Roman Catholic religious congregation for women

The Institute of the Franciscan Sisters of the Eucharist (FSE) is a Catholic religious congregation for women. The motherhouse is in Meriden, Connecticut, in the Archdiocese of Hartford.

==History==
The Institute of the Franciscan Sisters of the Eucharist was established by Mother Rosemae Pender, FSE, and Co-founder Mother Shaun Vergauwen, FSE on December 2, 1973, It emerged from a period of renewal within the Franciscan Sisters of Perpetual Adoration of La Crosse, Wisconsin, which led to a divergence of outlook within that Congregation. Mother Rosemae Pender and Mother Shaun Vergauwen served as Mother General and Vicar General, respectively, from the beginning until 2005. In 2002, the Franciscan Brothers of the Eucharist was founded in Meriden as a complement to the Franciscan Sisters of the Eucharist.

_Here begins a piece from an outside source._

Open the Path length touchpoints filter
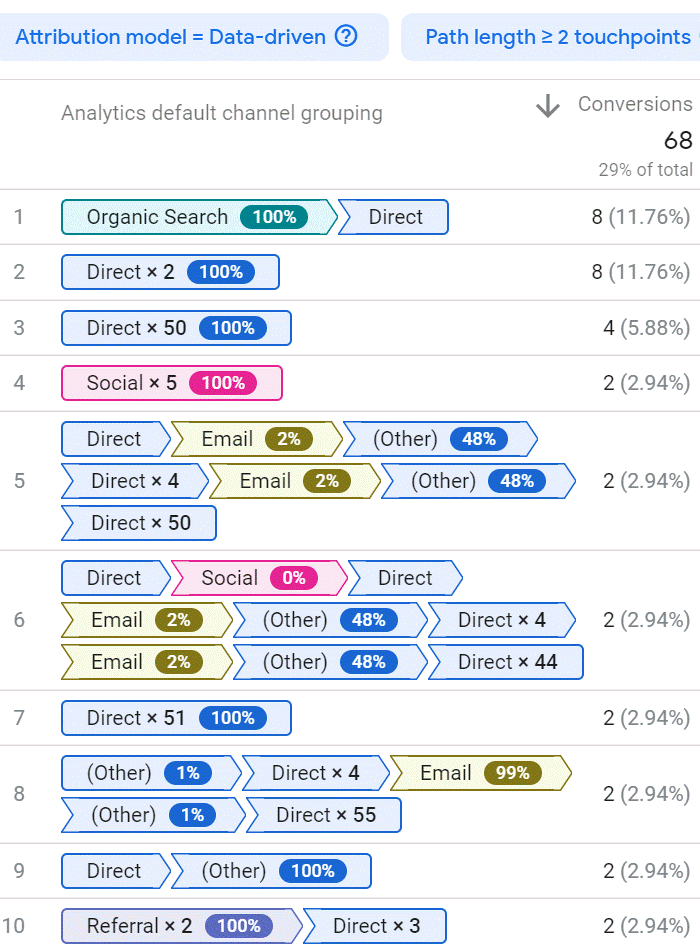Viewport: 700px width, 952px height. [x=556, y=37]

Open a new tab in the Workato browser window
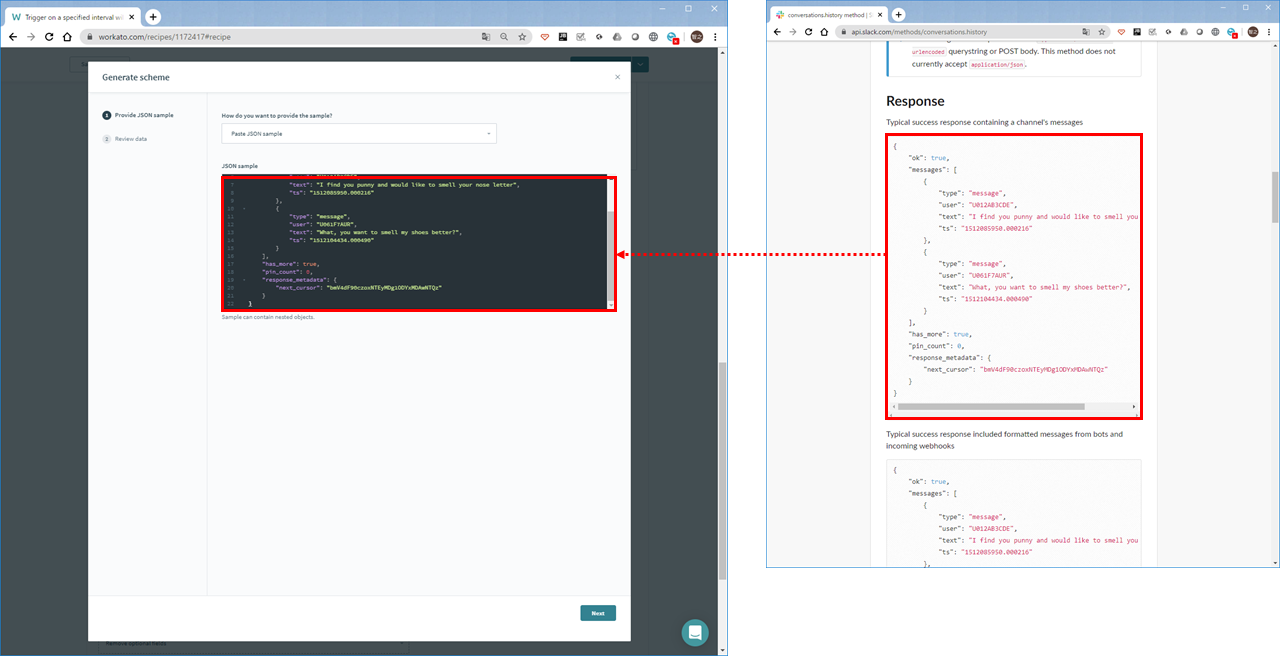(153, 17)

From 1976 to 2004, the religious sisters operated the ferry terminal and store on Shaw Island, part of the San Juan Islands in the state of Washington. As of 2018, the congregation had approximately eighty members.

==Apostolate==
- Franciscan Life Center, Meriden, Connecticut: provides a variety of services including counseling, education, and youth programs.
- Franciscan Home Care and Hospice Care, Meriden, Connecticut: is licensed to provide home health care services including nursing, physical therapy, and home health aides, in almost two dozen Connecticut towns.
- In Oregon, the Sisters operate the Franciscan Montessori Earth School, founded in 1977.

The community has twelve different centers around the world, including the United States, Jerusalem, Rome and Assisi. The Sisters teach at universities, work in hospitals, operate a school in Bethlehem and work at the Vatican.

The Franciscan Sisters of the Eucharist share the original founders with the Franciscan Sisters of Perpetual Adoration and the Sisters of St. Francis of Assisi of St. Francis, Wisconsin.